- **WHAT IS ASKED**
Pull out each line of the material below that contains the word "will", and copy those lines unchanged.

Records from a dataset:
________________________________________
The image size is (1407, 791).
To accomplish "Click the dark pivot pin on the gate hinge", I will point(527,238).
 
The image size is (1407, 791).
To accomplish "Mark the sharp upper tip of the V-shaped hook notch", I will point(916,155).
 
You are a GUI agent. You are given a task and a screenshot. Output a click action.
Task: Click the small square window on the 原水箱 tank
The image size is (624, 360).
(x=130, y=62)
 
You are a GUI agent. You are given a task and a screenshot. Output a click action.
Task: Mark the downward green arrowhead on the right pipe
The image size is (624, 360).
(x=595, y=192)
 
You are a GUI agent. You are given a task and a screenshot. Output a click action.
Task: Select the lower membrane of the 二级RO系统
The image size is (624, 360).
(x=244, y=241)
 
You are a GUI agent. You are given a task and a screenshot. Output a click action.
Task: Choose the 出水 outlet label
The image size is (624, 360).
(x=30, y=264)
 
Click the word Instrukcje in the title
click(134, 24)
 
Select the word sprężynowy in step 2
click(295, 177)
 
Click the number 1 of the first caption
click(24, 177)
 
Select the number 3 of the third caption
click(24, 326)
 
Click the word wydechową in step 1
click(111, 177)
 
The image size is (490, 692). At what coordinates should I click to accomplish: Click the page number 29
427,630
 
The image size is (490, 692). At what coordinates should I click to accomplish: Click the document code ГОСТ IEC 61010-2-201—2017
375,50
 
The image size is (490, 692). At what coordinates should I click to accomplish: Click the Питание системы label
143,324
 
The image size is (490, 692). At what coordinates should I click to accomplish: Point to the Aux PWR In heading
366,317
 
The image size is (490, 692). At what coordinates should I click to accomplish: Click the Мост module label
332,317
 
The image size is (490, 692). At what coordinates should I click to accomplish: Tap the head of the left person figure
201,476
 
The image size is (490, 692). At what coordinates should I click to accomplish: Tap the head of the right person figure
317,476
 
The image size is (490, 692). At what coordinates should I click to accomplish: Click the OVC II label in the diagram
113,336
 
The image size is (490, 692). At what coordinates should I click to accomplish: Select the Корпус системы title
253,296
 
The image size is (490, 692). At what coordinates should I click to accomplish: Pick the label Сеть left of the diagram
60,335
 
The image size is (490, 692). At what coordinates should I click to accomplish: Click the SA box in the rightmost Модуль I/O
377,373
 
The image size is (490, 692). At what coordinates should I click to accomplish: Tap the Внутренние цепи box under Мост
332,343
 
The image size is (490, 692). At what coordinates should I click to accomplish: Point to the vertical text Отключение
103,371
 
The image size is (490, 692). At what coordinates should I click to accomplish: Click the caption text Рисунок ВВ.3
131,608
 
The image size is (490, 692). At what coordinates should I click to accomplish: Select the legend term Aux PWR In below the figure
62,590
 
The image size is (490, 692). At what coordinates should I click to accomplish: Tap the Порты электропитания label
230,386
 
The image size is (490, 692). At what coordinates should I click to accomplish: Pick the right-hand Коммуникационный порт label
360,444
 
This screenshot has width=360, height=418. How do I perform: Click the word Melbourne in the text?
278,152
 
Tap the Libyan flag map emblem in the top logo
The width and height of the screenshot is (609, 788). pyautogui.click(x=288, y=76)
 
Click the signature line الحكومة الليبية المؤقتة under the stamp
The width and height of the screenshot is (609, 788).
________________________________________
- **REPLY TO THE EXERCISE**
To accomplish "Click the dark pivot pin on the gate hinge", I will point(527,238).
To accomplish "Mark the sharp upper tip of the V-shaped hook notch", I will point(916,155).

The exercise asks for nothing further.